The market itself was packed with endless shades of pinks, yellows, and oranges, individual flowers and perfectly curated arrangements wrapped in newspaper. Famous for vending flowers used for religious purposes, the market is open all night long and is filled with mostly locals purchasing for the next day. I tested many a Thai market, but this one showed a fresh side, a welcome contrast to the masses of elephant pants and trinkets.
Alas, it was time for us to gather back on our bikes and head to our final evening sightseeing destination: Wat Po. Home of the reclining Buddha, which we were unfortunately unable to visit during this tour due to closing hours, this Wat is jeweled and glamorous and makes you want to run home to build a house made of gems. Equally as beautiful as Wat Arun all lit up, I was even more appreciative of the moderate temperature to ease the exploration. It was night and day (pun intended) to my previous two experiences at a place that, when packed with people in the heat of the afternoon, feels like a hike in the Sahara.

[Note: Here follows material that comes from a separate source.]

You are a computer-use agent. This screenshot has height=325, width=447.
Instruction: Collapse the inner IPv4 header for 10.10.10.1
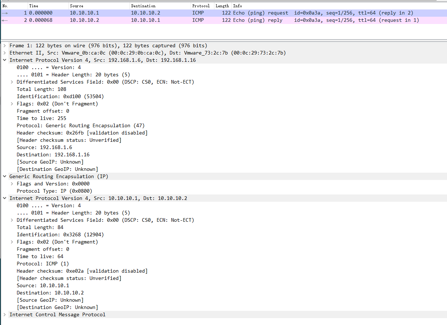click(x=4, y=198)
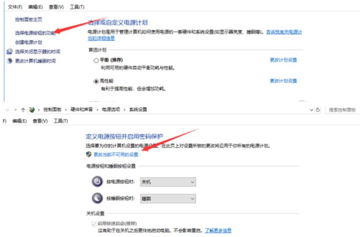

Bangkok is a city full of life, history and religion. It’s also a city that deserves to be explored slowly and deliberately. It’s not a place you can race through on foot, nor are you likely to stumble into anything spectacular without knowing where you’re going. The night bike sightseeing tour with Grasshopper Adventures allowed Lizzie and I to experience the Big Mango’s classic sights from a completely unique angle. While Lizzie might have feared for her life for a minute (or five), it was totally worth it.
Have you been to Bangkok? What’s your favorite way to go sightseeing in the Big Mango?